The Behavioral Health Crisis Response Services legislation was a victory for the movement to transfer mental health crisis response away from law enforcement and into the hands of mental health professionals. We’ve been pressing for the establishment of a mental health crisis unit in Takoma Park, and for a modification and then expansion of Montgomery County’s program; we hope you will support these efforts locally, and will continue to legislate statewide to ensure that all communities have the funding needed to make non-police mental health crisis response a mainstay of public well-being.

In terms of justice and security for Maryland’s many vulnerable renters, the session was not an overall success. We recognize the creation of greater access to counsel for renters, but know this is a first step on a longer road to a right to counsel. As important is the continuing and pressing need to provide economic security for our renters, so many of whom live in your districts, who have been harmed by the pandemic and will continue to live precariously in its aftermath, particularly with the recent federal court decision to strike down the federal moratorium on evictions.

Overall, we expected more from the leadership of Senator Smith in the Senate Judicial Proceedings Committee.
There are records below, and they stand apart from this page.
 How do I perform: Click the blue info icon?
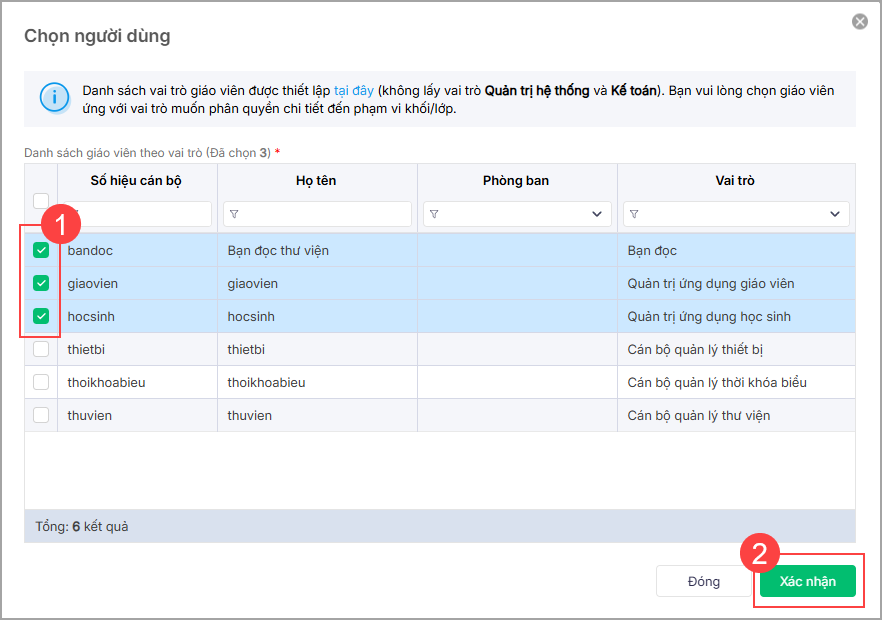click(x=54, y=98)
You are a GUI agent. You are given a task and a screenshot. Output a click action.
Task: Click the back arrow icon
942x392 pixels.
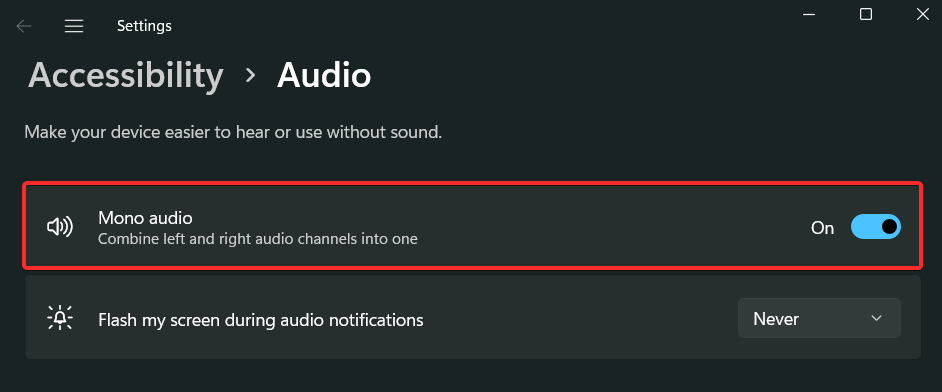click(x=23, y=26)
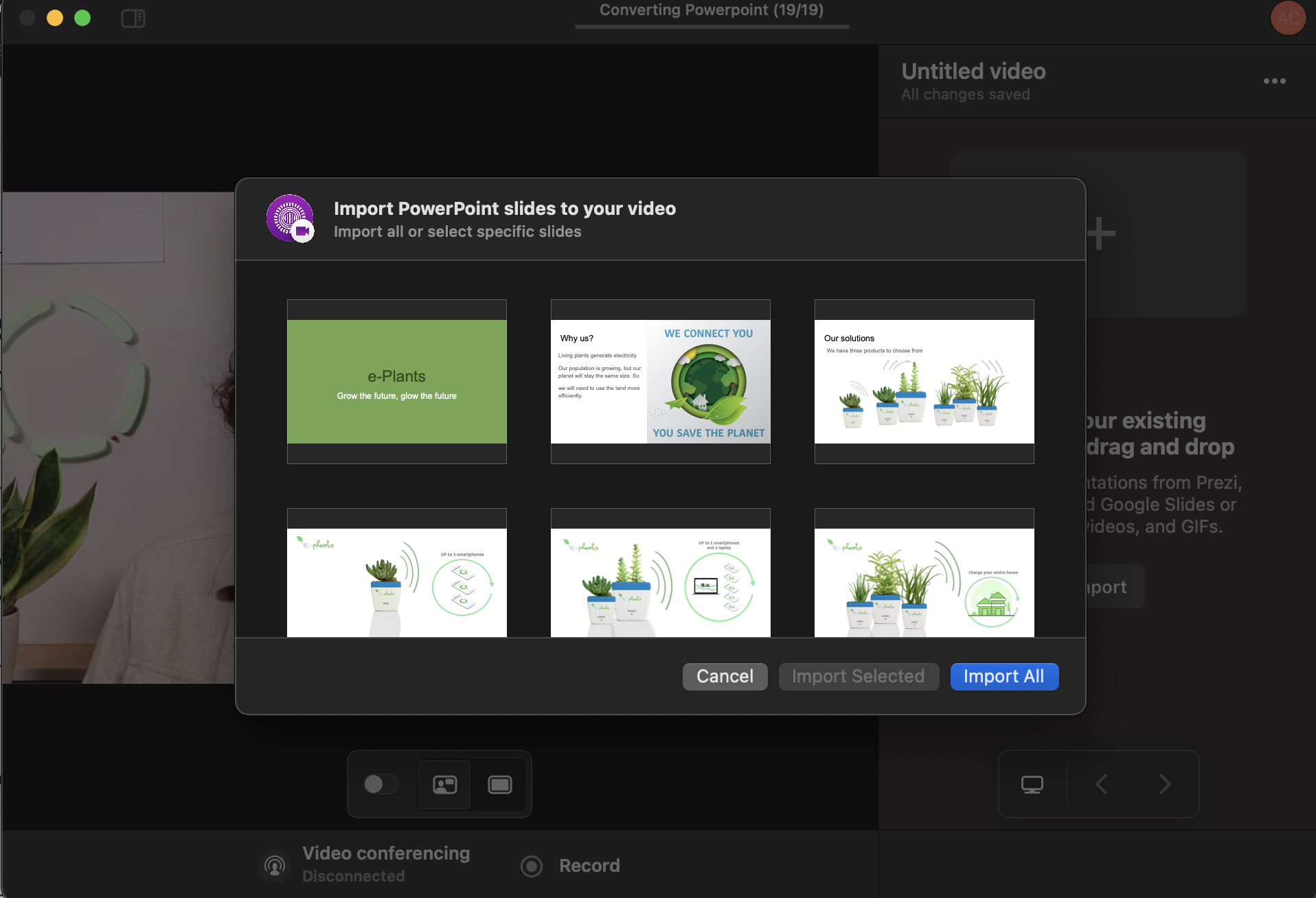Select the e-Plants title slide
This screenshot has height=898, width=1316.
tap(397, 382)
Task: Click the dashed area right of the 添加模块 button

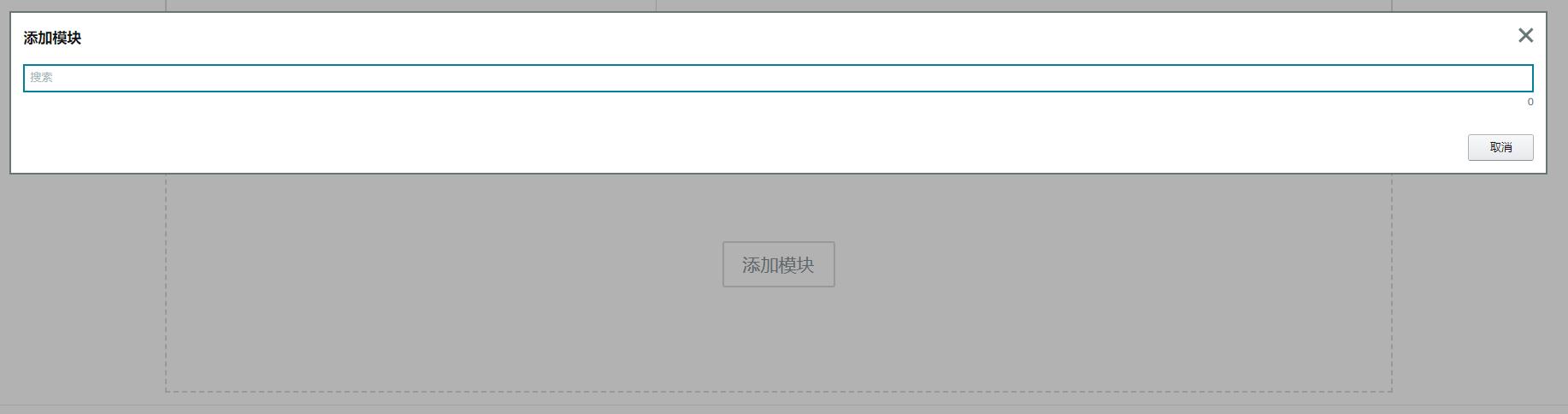Action: click(1113, 264)
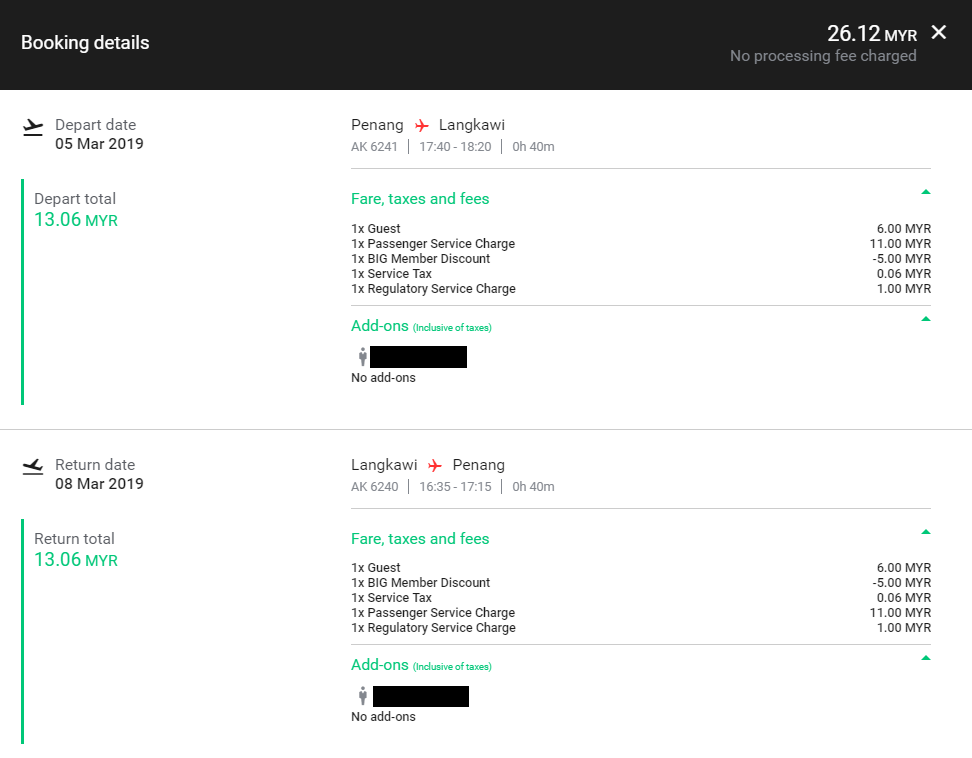The height and width of the screenshot is (758, 972).
Task: Click the 26.12 MYR total price
Action: click(x=871, y=34)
We have met in person over several years to discuss many of these issues. The specific steps the senator took to water down bills were bewildering. Since the 1960s, civil rights leaders have pressed for civilian oversight of police. Maryland still does not have it. This is unjustifiable. We were also shocked that the senator provided such an expansive stage for racist and xenophobic rhetoric during the hearings on the immigration bills. We hope that future committee proceedings can allow for members to be heard without permitting such harmful narratives to dominate the conversation.

In closing, we look forward to pressing for the continued unraveling of decades of injustices that is long overdue and should not be incremental, and we look forward to partnering with you in that fight.